Pasemos a “La noche de doce años”, la adaptación fílmica de Memorias del calabozo. Estrenada en el 2018 y escrita y dirigida por Álvaro Brechner —el de “Mal día para pescar” (2009)…, se la recomiendo después de leer “Jacob y el otro” de Onetti, aunque al final usted sabrá lo que hace, irremediable Claqueta—, la película respetó las cargas simbólicas de la escritura, y a ello se debe quizás el Goya obtenido por el mejor guión adaptado. En efecto, el cineasta uruguayo vertebró sus escenarios con instantes de alto contenido textual, pues los momentos de mayor sustancia ortográfica parecen servirle de junturas en la sintaxis del filme. Más allá de exponer con dolorosa elocuencia visual el sufrimiento de los presos políticos y sus familias, la pantalla recuerda una y otra vez el anhelado acto de escribir, y también la extraviada experiencia de la lectura. Valga decir por ello que, entre planos de contener la respiración, la vuelta al papel se celebra en las tomas cerradas de algún cuadernillo, en las secuencias malheridas de rostros recordando el olor de una página, en los escritorios militares como telón de fondo, en las consultas médicas que permiten plasmar una primera firma diez años después, en los teclazos como reminiscencias de un mundo perdido, y etcétera.

LIBREROS Y ANAQUELES, como telón de fondo…

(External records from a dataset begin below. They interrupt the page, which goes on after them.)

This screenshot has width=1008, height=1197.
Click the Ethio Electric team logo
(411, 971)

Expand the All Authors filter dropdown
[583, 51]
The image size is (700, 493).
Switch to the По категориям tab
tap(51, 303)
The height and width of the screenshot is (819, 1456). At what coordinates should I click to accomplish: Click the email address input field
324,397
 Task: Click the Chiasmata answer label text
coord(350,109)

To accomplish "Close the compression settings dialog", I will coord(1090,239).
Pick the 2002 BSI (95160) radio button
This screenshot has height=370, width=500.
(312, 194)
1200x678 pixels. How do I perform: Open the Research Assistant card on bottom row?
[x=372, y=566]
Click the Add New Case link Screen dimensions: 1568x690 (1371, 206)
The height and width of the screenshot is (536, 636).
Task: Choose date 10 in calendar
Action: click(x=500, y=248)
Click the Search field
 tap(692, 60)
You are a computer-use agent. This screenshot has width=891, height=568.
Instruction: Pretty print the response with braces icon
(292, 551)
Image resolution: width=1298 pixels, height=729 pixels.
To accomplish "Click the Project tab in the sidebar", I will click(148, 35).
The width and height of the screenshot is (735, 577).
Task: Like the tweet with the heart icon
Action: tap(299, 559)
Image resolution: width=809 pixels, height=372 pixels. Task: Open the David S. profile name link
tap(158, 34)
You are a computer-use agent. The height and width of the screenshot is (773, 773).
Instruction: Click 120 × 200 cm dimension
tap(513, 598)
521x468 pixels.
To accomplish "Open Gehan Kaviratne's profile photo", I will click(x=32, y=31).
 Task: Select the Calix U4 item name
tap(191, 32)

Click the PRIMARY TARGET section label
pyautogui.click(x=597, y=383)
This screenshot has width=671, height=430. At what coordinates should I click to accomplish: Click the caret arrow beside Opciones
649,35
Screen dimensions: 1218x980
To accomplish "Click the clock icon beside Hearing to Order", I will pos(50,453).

Una vez sembrada en el espectador la conciencia de las textualidades trascendentales, en el celuloide se producirá también la (con)fusión entre oralidad y escritura. En este sentido, bastaría recordar las cartas de amor de un Rosencof haciéndola de Cyrano en voz alta y que, sin forzar la metáfora, dejarán entrar en su calabozo un poco de humanidad. Allí, en la pantalla convertida en página que se dicta y en la butaca transformada en lectura apasionada, la poesía emergerá como el lenguaje ideal para la resistencia, y también como una gramática invicta frente al olvido… Al respecto, Claqueta, déjeme recordar, y por qué no, los versos escritos por el Ruso con sus nudillos sobre los fotogramas de piedra de la celda, esos mismos versos sentidos por el Ñato del otro lado de una página hecha de ladrillos…: “y si este fuera mi último poema, insumiso y triste, raído pero entero, tan sólo una palabra escribiría: compañero”. En fin, ya me fui, casi llorando.